◆ Short exercise ◆
Find each line in the records below that contains the word "Select" with matching case, and copy those lines out in full.

◆ Material supplied ◆
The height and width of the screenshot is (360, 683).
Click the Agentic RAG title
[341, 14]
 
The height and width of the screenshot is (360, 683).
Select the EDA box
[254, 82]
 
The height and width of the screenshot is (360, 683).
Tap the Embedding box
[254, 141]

...

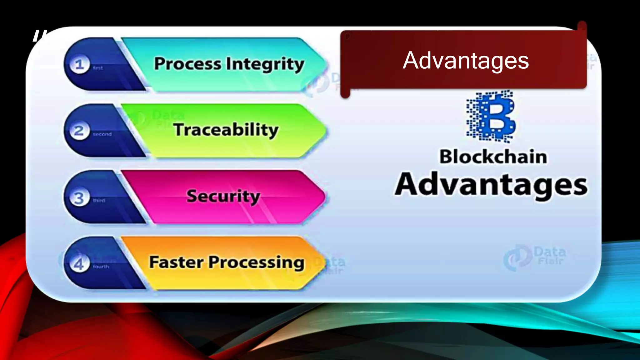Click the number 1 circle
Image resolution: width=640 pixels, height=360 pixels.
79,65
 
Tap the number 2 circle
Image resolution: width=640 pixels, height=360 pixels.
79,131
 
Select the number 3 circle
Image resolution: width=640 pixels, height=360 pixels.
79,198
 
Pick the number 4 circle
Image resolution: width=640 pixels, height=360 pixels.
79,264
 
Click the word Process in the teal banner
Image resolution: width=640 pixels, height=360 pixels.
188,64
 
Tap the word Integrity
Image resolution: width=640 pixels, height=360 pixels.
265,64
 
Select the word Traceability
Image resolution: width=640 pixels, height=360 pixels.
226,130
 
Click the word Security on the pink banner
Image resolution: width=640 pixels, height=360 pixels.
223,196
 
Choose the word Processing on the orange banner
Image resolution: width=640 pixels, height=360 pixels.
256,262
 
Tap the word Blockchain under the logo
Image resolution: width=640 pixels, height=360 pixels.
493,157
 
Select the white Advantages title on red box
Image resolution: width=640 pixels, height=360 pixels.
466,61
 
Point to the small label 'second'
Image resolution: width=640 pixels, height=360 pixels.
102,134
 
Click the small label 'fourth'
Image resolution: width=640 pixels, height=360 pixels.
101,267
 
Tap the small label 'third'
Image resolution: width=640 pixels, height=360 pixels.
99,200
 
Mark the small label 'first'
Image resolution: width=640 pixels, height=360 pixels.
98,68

◆ The result ◆
Select the EDA box
Select the number 3 circle
Select the word Traceability
Select the white Advantages title on red box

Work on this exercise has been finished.